| DIRECTIONS |
Count the lines in the material that contain the word "perform" and give only the number.

| PROVIDED DATA |
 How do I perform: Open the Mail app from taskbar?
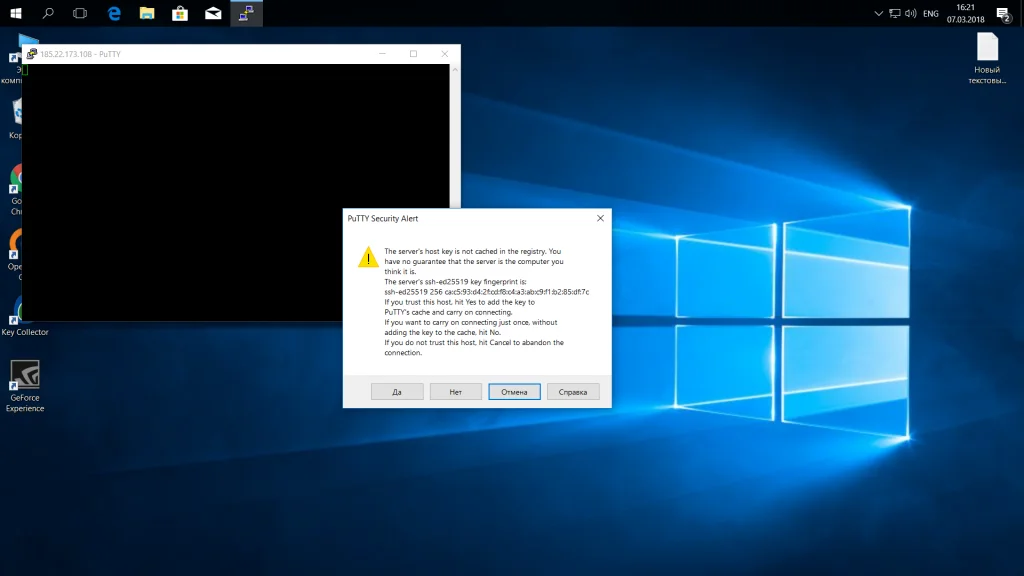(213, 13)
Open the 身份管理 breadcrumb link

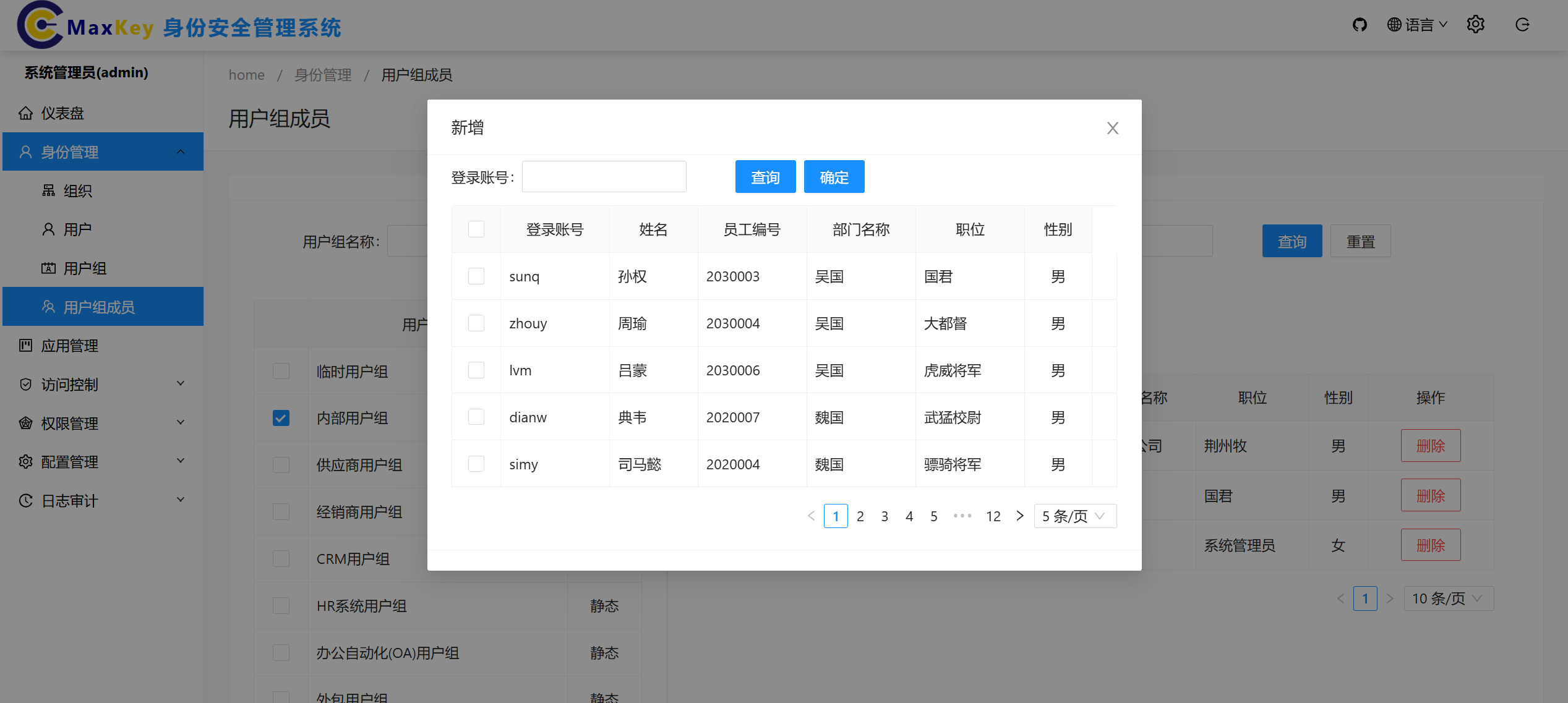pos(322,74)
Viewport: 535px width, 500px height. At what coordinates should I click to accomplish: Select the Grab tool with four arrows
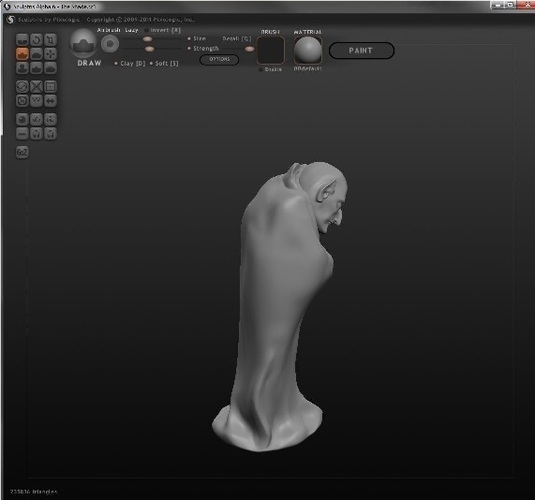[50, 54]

==

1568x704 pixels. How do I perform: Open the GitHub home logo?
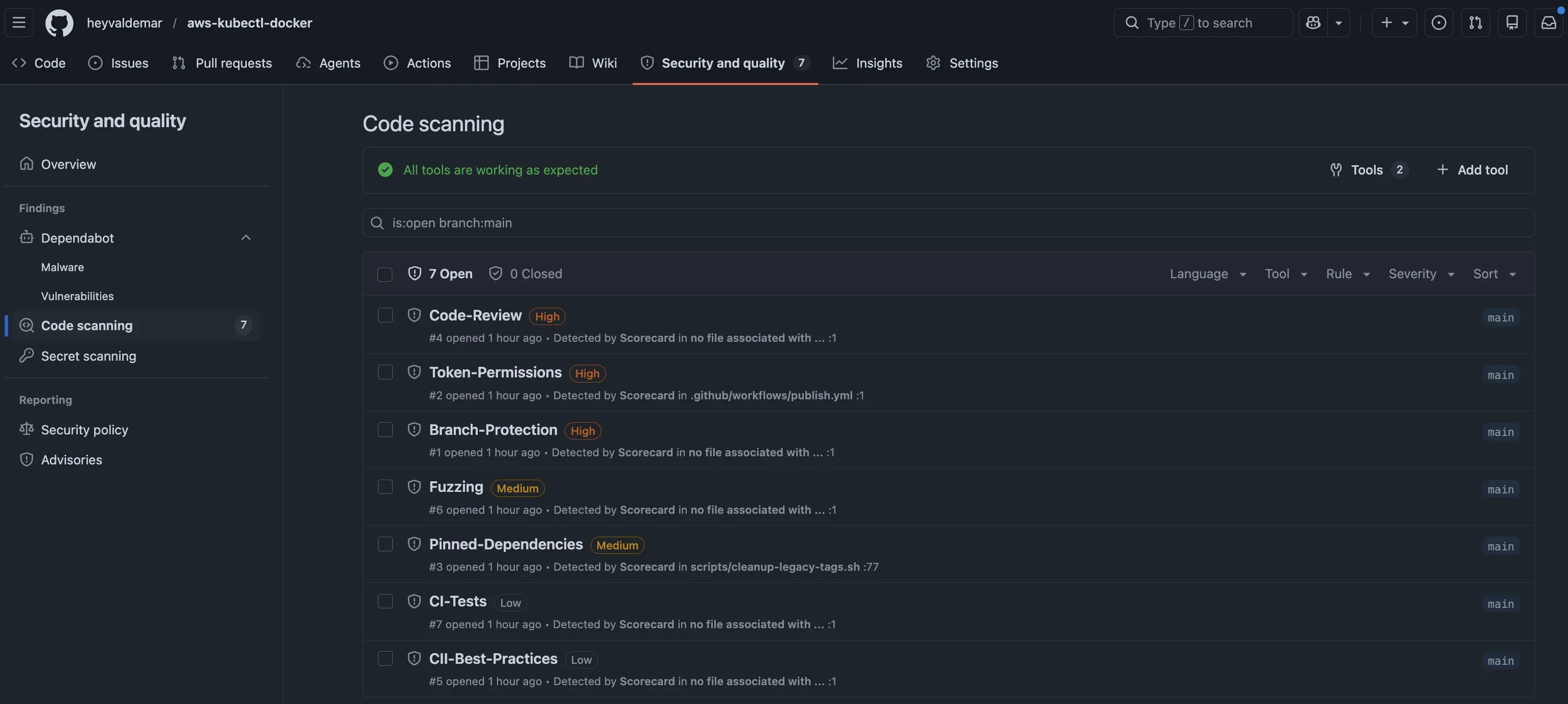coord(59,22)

| SOLUTION TO THIS TASK |
2